TASK REQUIREMENTS | The answer must consist solely of the line containing "Motorista morre soterrado" and every line after it in the records below, through the last, each reproduced exactly.

(EXERCISE MATERIALS)

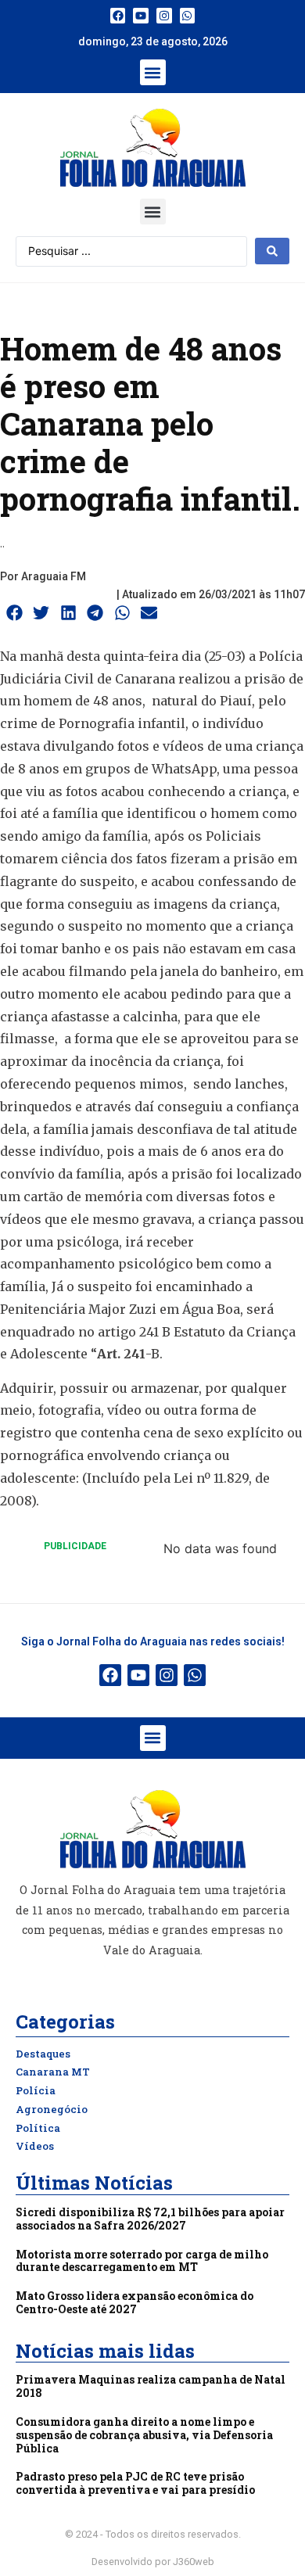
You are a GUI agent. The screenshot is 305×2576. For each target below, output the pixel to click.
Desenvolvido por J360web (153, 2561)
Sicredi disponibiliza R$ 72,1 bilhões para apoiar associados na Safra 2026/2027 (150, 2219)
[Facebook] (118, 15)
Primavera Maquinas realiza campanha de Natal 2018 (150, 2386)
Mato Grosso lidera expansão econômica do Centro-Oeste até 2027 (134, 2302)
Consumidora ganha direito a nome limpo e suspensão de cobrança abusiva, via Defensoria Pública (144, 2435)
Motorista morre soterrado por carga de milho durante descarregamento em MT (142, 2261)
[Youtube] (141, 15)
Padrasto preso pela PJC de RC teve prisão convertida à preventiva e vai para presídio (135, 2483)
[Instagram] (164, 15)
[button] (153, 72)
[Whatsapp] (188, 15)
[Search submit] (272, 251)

(End EXERCISE MATERIALS)

EXERCISE OUTPUT |
Motorista morre soterrado por carga de milho durante descarregamento em MT (142, 2261)
[Youtube] (141, 15)
Padrasto preso pela PJC de RC teve prisão convertida à preventiva e vai para presídio (135, 2483)
[Instagram] (164, 15)
[button] (153, 72)
[Whatsapp] (188, 15)
[Search submit] (272, 251)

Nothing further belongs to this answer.